Two ascetics from the Himmapan forest, well-practiced in supernatural powers, divined that the Bodhisatta could not leave his followers behind and appeared before him, floating in the air, to give encouragement. The next morning, a dog stole a man’s grilled meat and ran out of the city. When the dog saw the Bodhisatta, it got scared and dropped its meal on the ground. The Bodhisatta, having left his royal tradition behind, picked it up, wiped it off, and ate it. The queen was appalled, but did not give up.

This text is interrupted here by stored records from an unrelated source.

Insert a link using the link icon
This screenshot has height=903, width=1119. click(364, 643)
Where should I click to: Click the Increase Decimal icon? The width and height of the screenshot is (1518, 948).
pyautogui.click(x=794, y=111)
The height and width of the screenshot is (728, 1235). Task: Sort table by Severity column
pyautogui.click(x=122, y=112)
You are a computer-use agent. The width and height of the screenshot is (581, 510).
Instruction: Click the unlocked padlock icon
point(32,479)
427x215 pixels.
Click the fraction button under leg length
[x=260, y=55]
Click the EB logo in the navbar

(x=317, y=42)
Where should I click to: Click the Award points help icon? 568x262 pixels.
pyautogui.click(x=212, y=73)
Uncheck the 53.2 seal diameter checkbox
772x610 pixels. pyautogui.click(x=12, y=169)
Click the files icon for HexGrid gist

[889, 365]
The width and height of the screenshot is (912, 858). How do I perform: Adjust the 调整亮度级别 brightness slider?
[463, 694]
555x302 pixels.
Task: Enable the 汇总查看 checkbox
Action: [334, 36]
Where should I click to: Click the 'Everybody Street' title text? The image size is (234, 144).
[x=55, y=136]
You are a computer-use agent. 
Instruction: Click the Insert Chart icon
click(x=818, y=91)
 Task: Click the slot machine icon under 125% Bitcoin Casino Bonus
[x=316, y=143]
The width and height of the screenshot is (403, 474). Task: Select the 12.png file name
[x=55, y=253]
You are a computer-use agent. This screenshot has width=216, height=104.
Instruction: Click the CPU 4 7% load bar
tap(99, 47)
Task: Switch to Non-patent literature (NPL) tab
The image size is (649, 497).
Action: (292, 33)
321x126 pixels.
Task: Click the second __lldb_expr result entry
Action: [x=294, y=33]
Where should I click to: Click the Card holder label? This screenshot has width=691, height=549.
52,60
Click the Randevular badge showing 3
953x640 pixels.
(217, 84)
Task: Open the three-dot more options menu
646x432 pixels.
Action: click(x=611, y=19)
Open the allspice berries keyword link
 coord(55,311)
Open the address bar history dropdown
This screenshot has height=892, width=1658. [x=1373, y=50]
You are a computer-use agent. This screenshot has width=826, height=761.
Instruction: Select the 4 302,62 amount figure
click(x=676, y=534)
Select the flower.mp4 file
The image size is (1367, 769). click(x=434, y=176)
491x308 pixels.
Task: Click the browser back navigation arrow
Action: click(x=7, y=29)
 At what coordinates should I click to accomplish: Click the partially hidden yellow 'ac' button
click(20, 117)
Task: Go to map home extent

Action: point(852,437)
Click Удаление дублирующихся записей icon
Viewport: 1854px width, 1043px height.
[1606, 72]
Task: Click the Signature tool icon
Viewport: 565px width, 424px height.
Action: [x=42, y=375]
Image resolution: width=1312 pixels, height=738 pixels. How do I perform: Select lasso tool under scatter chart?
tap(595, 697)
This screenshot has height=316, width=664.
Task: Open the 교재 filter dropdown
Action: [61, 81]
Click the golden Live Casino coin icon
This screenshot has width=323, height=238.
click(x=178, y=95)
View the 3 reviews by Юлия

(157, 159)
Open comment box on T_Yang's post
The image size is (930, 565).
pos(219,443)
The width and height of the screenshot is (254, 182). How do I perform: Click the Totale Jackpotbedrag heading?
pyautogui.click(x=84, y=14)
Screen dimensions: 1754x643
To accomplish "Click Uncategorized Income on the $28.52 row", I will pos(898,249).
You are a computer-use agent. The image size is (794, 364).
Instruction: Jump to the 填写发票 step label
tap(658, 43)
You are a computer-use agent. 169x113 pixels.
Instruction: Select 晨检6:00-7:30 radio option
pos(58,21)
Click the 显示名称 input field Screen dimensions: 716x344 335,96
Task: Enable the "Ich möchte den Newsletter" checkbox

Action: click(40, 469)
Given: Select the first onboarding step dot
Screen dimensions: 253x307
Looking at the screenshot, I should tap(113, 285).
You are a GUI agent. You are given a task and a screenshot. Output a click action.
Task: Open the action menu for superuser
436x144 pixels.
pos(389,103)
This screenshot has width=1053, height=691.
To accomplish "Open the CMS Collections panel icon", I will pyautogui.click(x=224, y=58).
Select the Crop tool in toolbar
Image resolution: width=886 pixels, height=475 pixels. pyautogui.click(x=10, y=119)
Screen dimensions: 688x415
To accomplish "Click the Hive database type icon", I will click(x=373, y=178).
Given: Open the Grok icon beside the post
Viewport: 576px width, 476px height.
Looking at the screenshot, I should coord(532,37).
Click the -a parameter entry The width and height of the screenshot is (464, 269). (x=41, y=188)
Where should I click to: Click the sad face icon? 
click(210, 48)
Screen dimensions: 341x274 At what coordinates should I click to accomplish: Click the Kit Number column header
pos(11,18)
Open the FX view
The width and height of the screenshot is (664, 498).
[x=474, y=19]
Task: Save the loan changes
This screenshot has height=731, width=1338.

At a city gate, a girl sifting sand wore two bracelets on one wrist and only one on the other. The Bodhisatta, hoping to get his queen to understand, explained that while the pair together made an annoying noise, the single bracelet was peaceful, and peacefulness was genuine happiness. Inside the city, the Bodhisatta went on an alms round and came to the house of an arrow maker. He saw that this man closed one of his eyes to stare down the shaft and make the arrow straight. He told the queen that the wide view from two eyes was distracting, but the narrow focus of a single eye gave fixed aim and true vision. The queen said she understood these two lessons, but would still not leave his side, and the mass of people also remained on his tail.
Back outside the city, the Bodhisatta plucked a single stalk of grass and told the queen that they were like it: they had been split and could never be joined again. Then he begged her to go away. The queen had another fit of grief, this one so strong that she passed out and fell down on the road. The Bodhisatta immediately rushed into the forest and was finally able to slip away, never to return to his kingdom. After a week, he reached mystical insight.
Back home, the queen oversaw the coronation of their son in the mango grove. After the ceremony ended, she remained there for the rest of her life, choosing to follow the example of the Bodhisatta and live as an ascetic.
In the Lifetime of the Buddha
One time the Buddha heard some of his disciples discussing the magnificence of his Great Renunciation, which was the beginning of his path to enlightenment. He said he had also renounced the world in the past and told them this story as an example.
The goddess of the ocean, the two mystical ascetics, the girl sifting sand, and the arrow maker were earlier births of Uppalavanna, Sariputta and Moggallana, Khema, and Ananda, five of the Buddha’s top disciples. The Bodhisatta’s parents, Queen Sivali, and his son were earlier births of the Buddha’s father, birth mother, wife, and son.